Set exercise -> Rewrite all of the material below, changing every occurrence of "Instruction" to "Command" and leaving everything else exactly as it is.

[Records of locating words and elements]
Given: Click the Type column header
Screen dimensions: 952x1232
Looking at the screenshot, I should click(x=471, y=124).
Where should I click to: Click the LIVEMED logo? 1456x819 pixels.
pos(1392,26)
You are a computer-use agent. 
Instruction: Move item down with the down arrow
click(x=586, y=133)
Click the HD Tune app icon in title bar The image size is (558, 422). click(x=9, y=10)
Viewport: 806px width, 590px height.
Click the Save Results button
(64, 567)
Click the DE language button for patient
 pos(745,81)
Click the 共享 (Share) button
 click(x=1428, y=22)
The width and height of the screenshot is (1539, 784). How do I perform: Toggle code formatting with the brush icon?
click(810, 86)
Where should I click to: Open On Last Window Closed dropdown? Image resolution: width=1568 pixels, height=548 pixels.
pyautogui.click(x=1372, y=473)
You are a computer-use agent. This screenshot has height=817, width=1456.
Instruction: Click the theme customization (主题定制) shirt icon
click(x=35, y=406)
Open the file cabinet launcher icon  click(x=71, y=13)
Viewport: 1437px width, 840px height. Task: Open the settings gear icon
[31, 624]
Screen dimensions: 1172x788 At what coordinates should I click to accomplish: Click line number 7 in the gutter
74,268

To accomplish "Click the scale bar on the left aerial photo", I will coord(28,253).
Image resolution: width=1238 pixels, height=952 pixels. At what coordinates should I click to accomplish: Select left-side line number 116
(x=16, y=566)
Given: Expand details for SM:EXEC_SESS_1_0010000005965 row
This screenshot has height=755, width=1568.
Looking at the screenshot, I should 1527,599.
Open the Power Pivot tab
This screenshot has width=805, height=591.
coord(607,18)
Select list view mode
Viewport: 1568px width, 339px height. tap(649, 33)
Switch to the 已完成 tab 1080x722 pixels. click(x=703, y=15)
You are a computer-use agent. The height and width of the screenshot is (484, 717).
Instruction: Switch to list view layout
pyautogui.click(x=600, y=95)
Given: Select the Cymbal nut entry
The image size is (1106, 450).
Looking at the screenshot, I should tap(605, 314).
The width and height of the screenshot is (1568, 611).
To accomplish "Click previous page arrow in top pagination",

Written answer ->
Given: Click the Type column header
Screen dimensions: 952x1232
Looking at the screenshot, I should click(x=471, y=124).
Where should I click to: Click the LIVEMED logo? 1456x819 pixels.
pos(1392,26)
You are a computer-use agent. 
Command: Move item down with the down arrow
click(x=586, y=133)
Click the HD Tune app icon in title bar The image size is (558, 422). click(x=9, y=10)
Viewport: 806px width, 590px height.
Click the Save Results button
(64, 567)
Click the DE language button for patient
 pos(745,81)
Click the 共享 (Share) button
 click(x=1428, y=22)
The width and height of the screenshot is (1539, 784). How do I perform: Toggle code formatting with the brush icon?
click(810, 86)
Where should I click to: Open On Last Window Closed dropdown? Image resolution: width=1568 pixels, height=548 pixels.
pyautogui.click(x=1372, y=473)
You are a computer-use agent. This screenshot has height=817, width=1456.
Command: Click the theme customization (主题定制) shirt icon
click(x=35, y=406)
Open the file cabinet launcher icon  click(x=71, y=13)
Viewport: 1437px width, 840px height. Task: Open the settings gear icon
[31, 624]
Screen dimensions: 1172x788 At what coordinates should I click to accomplish: Click line number 7 in the gutter
74,268

To accomplish "Click the scale bar on the left aerial photo", I will coord(28,253).
Image resolution: width=1238 pixels, height=952 pixels. At what coordinates should I click to accomplish: Select left-side line number 116
(x=16, y=566)
Given: Expand details for SM:EXEC_SESS_1_0010000005965 row
This screenshot has height=755, width=1568.
Looking at the screenshot, I should 1527,599.
Open the Power Pivot tab
This screenshot has width=805, height=591.
coord(607,18)
Select list view mode
Viewport: 1568px width, 339px height. tap(649, 33)
Switch to the 已完成 tab 1080x722 pixels. click(x=703, y=15)
You are a computer-use agent. The height and width of the screenshot is (484, 717).
Command: Switch to list view layout
pyautogui.click(x=600, y=95)
Given: Select the Cymbal nut entry
The image size is (1106, 450).
Looking at the screenshot, I should tap(605, 314).
The width and height of the screenshot is (1568, 611).
To accomplish "Click previous page arrow in top pagination",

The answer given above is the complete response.